Who hasn’t thought every one of these at least once when building a business! I have, and even now, I still have to pull myself out of this trap sometimes.

Let’s think through each scenario and explore how to bring the power from an external party back to yourself:

  1. “I want to sell my company.” Great companies are bought, not sold. Instead of wishing someone comes and saves you, go write a massive vision that scares even you, and try to build a great business that can stand on its own.

  2. “I need to raise money from investors to grow.” You may need to raise money to grow, but there are other ways too. How would you operate if you could never raise money? Go do that.

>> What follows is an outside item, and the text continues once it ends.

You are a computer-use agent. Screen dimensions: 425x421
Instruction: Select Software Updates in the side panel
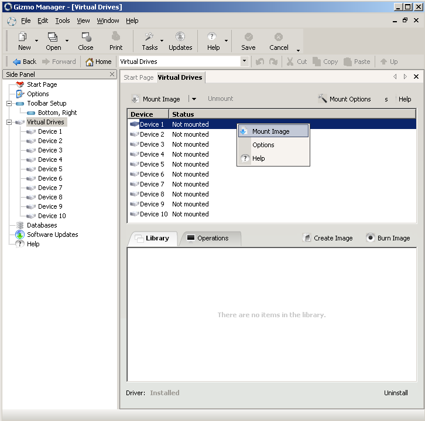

  3. “I want to hire X so I don’t have to think about Y”. If you have never done the job, it will be very difficult to know if the candidate is any good. Also, removing yourself fully from many aspects of the business can and often will lead to some bad situations. Become even remotely good at the things you avoid.

  4. “I want to land a big distribution partner to help me win more customers”. Partnerships are so tempting, but vast vast majority look better in a press release than in practice. None is going to care about selling your product more than your team – bet on that.

  5. “All I need is to land one massive customer to get to us to target”. If you don’t have a history of landing clients of specific size, the likelihood of that suddenly happening is very low. Bet on things that work, and do more of those.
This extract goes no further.